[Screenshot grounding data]
+ + + + + + +

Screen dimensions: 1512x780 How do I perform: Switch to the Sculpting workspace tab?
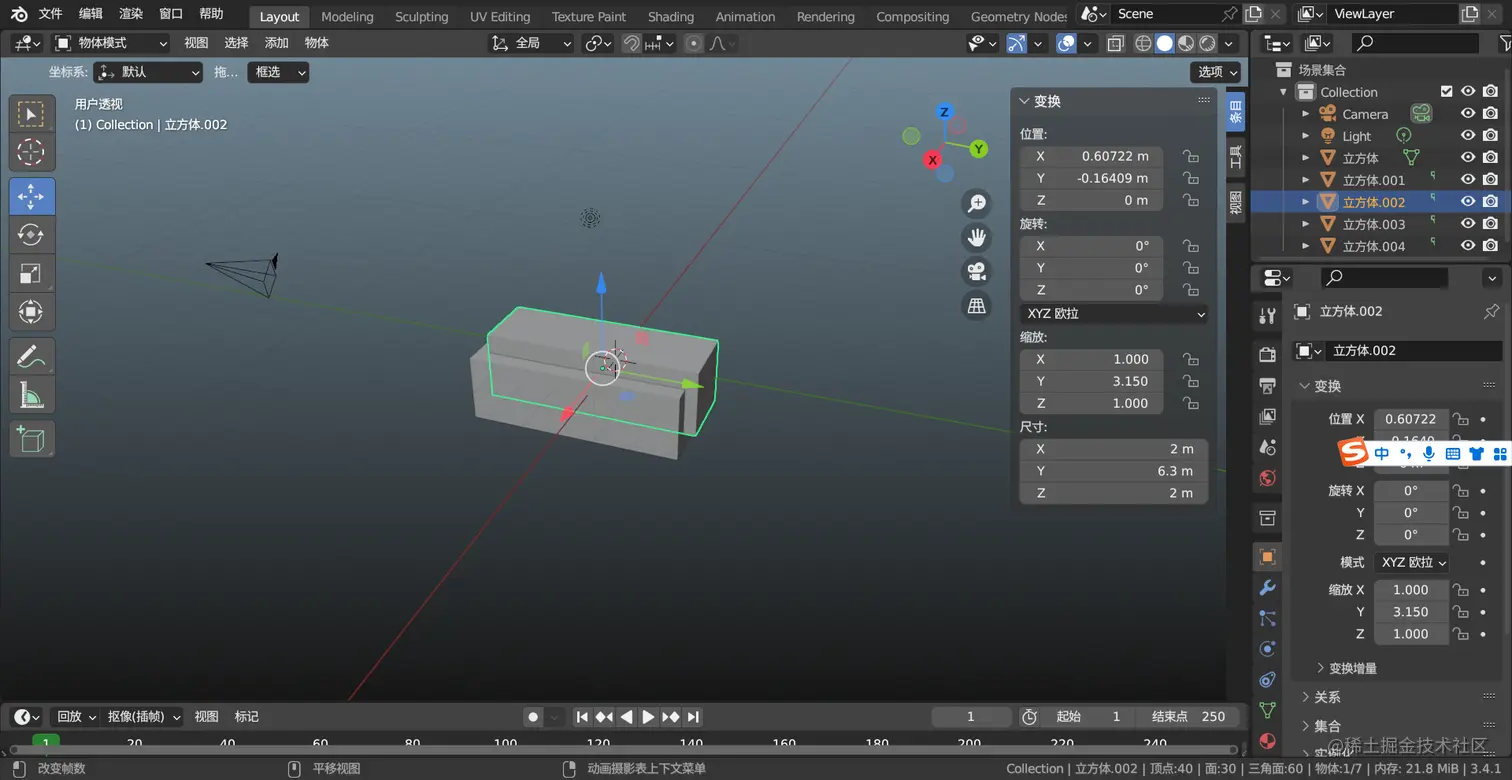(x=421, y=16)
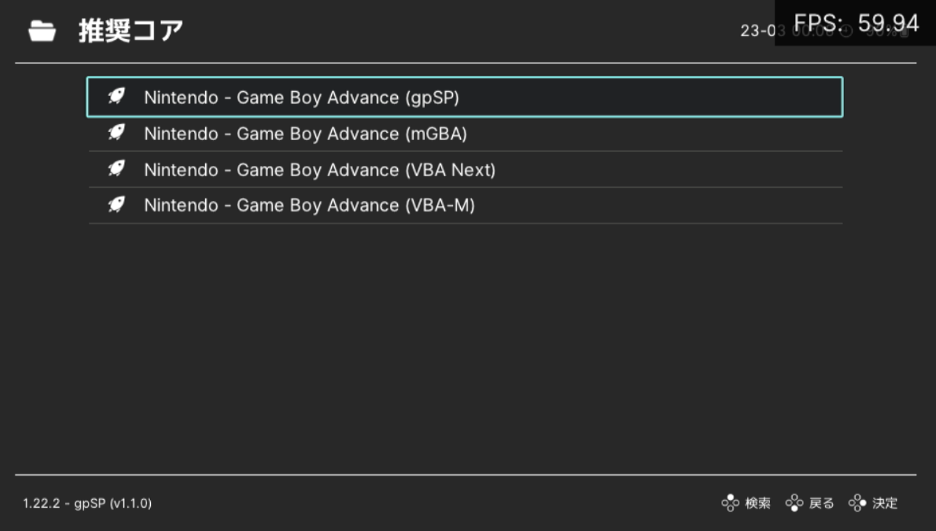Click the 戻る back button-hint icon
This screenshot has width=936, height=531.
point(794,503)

+ + + + + + +

## Work item
Retype all of the data above word for word, excluding the pictures.

## Worked solution
Screen dimensions: 1512x780 How do I perform: Switch to the Sculpting workspace tab?
(x=421, y=16)
Click the 戻る back button-hint icon
This screenshot has width=936, height=531.
point(794,503)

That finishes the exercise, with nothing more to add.